December 16, 2016
'Hunger Games', The Real Life Version: New Reality Show Will Allow Rape And Murder

Young men and women having to survive in harsh, life-threatening conditions, being at risk of violence and murder, with cameras all around and a big prize waiting at the end. Sounds familiar? It's not a new Hunger Games movie - but a real life reality TV program, coming to a Russian network next year.

Ever since The Hunger Games became such a worldwide phenomena (the books and later the movies), some have said it's only a matter of time until the world gets a real life version of the Hunger Games competition. Turns out, we didn't have to wait long.

The Russian show, called Game2: Winter according to The Sun, will take place in Siberia, where temperatures can fall down to -40F (That's -40C).

The contestants, 30 men and women from different countries, will have to survive in the real wilderness for 9 months, with a prize of $1.65 million waiting for them at the end.
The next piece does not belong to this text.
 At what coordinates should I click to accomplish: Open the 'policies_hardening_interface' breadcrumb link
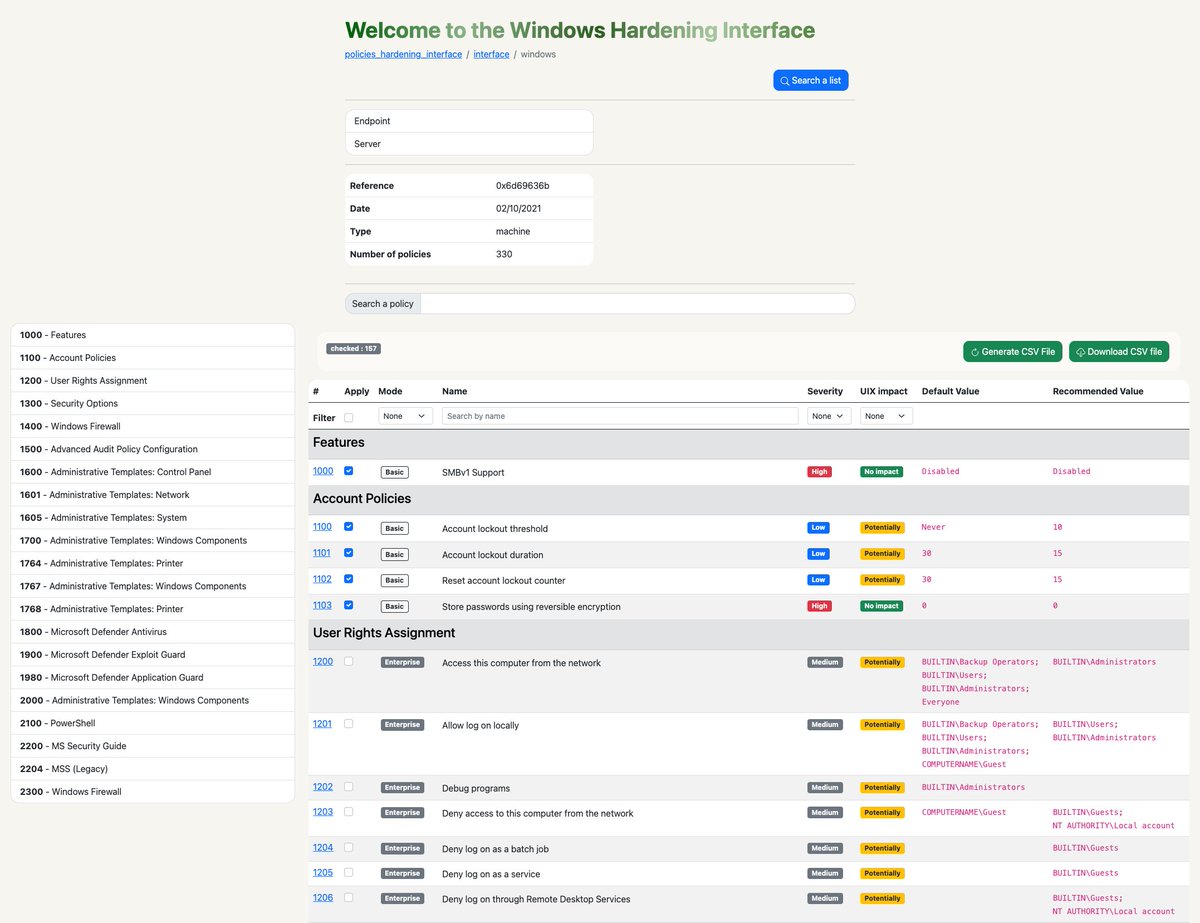coord(402,54)
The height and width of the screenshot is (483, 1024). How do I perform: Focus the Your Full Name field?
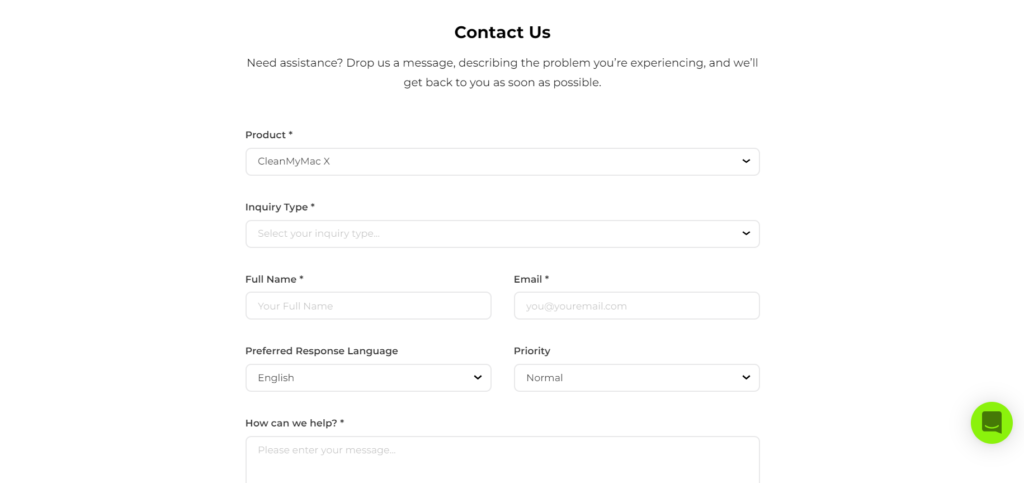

Actors Liam Hemsworth, Jennifer Lawrence and Josh Hutcherson attend the 'The Hunger Games: Catching Fire' Premiere
The real Hunger Games cast will not participate [Image by Tullio M. Puglia/Getty Images]

The rules are quite simple - just like The Hunger Games' death-match, anything goes - including fighting, alcohol, and possibly even rape and murder, all while battling bears, wolves and the freezing temperatures.

Yevgeny Pyatkovsky, the Russian billionaire who is behind the new show, explains in an interview with The Siberian that the producers will not be responsible for anything the contestants do.

"We will refuse any claim of participants even if they were to be killed or raped. We will have nothing to do with this. This will be spelt out in a document to be signed by the participant before the start of the show."

The contestants will be told, however, to follow Russian laws - it's just that the producers won't do anything about it, if you break those laws.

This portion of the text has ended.